DIRECTIONS FOR THIS TASK:
Recast the material from the line with "Given: Click the Translate post link" to the line with "Action: 94,114" as a numbered list, omitting blank lines. Include only those lines.

——

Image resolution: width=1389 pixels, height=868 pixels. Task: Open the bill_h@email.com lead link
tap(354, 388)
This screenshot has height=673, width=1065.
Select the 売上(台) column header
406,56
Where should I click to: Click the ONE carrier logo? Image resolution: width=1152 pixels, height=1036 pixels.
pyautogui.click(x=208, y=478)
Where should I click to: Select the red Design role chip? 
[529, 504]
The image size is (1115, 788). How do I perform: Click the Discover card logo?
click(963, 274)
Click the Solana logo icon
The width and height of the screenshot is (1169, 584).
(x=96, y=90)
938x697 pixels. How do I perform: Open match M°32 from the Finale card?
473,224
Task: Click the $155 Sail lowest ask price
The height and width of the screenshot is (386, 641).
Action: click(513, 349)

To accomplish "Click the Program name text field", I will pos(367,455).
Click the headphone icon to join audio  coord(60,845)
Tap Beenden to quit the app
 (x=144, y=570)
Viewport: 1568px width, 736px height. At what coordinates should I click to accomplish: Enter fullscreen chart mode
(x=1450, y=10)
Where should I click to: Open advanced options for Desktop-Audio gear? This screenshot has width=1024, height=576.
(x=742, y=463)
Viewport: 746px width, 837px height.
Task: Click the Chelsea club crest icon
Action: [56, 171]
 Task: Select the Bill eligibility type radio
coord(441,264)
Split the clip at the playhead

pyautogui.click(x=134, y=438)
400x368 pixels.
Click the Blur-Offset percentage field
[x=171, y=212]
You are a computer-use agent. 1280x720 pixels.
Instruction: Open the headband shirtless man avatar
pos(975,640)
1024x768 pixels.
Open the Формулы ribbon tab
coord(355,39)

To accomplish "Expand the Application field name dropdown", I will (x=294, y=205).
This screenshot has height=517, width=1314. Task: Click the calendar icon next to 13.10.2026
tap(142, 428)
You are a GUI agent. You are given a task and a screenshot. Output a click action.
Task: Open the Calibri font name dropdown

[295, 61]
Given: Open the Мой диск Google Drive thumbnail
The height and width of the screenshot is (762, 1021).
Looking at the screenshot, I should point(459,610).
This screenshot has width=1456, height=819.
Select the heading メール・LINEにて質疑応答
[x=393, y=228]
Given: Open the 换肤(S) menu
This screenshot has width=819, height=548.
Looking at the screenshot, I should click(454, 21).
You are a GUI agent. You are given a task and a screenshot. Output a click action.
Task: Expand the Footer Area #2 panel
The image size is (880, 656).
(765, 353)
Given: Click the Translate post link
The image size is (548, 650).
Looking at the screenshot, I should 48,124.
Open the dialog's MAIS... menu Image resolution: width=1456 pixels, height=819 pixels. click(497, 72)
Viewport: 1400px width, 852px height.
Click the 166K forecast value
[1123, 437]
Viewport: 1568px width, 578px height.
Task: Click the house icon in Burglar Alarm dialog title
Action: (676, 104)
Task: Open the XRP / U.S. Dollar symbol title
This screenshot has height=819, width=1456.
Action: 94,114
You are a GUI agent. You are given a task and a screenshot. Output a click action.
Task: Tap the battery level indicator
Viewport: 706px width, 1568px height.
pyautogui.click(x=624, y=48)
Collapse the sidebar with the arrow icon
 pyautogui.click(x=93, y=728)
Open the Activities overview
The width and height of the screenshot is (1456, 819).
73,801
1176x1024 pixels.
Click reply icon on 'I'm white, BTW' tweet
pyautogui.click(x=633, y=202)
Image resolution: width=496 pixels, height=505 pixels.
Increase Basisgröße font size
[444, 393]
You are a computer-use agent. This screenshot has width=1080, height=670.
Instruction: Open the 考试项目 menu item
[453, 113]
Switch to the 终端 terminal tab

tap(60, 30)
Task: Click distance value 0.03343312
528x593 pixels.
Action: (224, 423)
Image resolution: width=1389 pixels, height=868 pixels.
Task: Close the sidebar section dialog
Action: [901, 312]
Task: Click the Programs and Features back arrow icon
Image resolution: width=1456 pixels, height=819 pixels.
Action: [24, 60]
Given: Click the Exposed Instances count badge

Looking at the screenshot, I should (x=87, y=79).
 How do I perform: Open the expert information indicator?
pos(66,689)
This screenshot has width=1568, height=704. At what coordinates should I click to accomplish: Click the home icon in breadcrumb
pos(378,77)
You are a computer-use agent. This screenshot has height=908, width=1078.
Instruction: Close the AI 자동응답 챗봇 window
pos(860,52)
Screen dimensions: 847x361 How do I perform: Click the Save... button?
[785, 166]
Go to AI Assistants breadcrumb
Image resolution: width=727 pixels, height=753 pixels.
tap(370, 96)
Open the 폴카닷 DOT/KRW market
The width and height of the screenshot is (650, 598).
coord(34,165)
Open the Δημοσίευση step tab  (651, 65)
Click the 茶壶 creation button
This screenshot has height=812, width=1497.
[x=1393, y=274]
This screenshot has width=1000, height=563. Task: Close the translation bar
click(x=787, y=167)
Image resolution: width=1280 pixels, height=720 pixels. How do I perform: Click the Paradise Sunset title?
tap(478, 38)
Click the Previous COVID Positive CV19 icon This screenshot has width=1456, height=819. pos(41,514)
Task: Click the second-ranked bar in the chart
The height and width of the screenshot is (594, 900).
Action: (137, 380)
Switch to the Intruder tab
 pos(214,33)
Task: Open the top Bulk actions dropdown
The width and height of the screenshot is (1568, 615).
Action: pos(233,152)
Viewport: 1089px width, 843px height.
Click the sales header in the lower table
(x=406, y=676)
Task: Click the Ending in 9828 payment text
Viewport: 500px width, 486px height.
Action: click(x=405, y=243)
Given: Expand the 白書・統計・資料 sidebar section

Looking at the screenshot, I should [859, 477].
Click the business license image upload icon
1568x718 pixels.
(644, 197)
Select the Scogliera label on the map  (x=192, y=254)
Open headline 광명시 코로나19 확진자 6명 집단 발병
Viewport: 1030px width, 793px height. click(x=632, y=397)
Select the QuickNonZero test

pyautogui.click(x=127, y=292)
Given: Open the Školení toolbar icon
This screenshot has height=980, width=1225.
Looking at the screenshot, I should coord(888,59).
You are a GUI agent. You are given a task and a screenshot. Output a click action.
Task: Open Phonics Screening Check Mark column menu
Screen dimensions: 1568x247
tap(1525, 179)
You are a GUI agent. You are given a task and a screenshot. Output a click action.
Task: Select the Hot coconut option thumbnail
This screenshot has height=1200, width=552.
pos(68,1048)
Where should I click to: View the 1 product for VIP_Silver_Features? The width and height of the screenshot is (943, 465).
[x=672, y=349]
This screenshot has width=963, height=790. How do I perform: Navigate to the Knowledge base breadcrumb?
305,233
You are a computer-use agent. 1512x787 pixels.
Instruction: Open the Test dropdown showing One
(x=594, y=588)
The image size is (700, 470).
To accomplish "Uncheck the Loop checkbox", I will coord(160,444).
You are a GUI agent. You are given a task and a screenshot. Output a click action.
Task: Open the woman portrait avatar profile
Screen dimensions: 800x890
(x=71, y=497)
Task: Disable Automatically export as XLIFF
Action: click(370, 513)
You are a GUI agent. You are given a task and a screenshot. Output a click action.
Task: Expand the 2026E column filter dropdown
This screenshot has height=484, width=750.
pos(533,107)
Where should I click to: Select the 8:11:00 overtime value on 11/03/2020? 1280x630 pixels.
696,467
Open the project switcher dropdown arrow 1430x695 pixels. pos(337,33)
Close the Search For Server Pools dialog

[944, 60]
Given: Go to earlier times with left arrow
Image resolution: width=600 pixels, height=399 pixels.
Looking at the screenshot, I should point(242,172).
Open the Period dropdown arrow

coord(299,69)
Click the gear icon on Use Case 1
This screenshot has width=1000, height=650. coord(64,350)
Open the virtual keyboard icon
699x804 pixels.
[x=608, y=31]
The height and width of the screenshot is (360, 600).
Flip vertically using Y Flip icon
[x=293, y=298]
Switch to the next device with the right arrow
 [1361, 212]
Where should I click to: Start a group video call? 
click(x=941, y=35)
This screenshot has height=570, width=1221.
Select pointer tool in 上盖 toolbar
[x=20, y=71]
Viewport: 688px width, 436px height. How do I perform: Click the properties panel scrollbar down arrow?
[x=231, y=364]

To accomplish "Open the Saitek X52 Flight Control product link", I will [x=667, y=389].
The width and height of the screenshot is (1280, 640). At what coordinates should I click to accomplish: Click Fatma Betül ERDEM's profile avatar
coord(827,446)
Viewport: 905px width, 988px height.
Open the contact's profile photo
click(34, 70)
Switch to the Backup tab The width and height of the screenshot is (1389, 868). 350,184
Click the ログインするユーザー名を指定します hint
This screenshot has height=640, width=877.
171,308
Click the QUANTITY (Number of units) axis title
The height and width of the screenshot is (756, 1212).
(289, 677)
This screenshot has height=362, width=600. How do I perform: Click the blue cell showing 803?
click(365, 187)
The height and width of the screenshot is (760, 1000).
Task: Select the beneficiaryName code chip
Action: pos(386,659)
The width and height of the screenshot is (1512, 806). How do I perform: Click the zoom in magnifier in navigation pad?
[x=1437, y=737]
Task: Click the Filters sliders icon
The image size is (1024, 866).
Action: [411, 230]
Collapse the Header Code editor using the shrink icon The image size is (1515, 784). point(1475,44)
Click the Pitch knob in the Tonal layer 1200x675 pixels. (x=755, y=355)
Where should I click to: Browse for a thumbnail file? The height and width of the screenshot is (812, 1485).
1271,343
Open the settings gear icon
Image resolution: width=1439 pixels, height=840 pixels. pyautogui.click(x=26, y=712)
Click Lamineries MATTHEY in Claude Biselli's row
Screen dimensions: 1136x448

——

CORRECT OUTPUT:
1. Given: Click the Translate post link
2. The image size is (548, 650).
3. Looking at the screenshot, I should 48,124.
4. Open the dialog's MAIS... menu Image resolution: width=1456 pixels, height=819 pixels. click(497, 72)
5. Viewport: 1400px width, 852px height.
6. Click the 166K forecast value
7. [1123, 437]
8. Viewport: 1568px width, 578px height.
9. Task: Click the house icon in Burglar Alarm dialog title
10. Action: (676, 104)
11. Task: Open the XRP / U.S. Dollar symbol title
12. This screenshot has height=819, width=1456.
13. Action: 94,114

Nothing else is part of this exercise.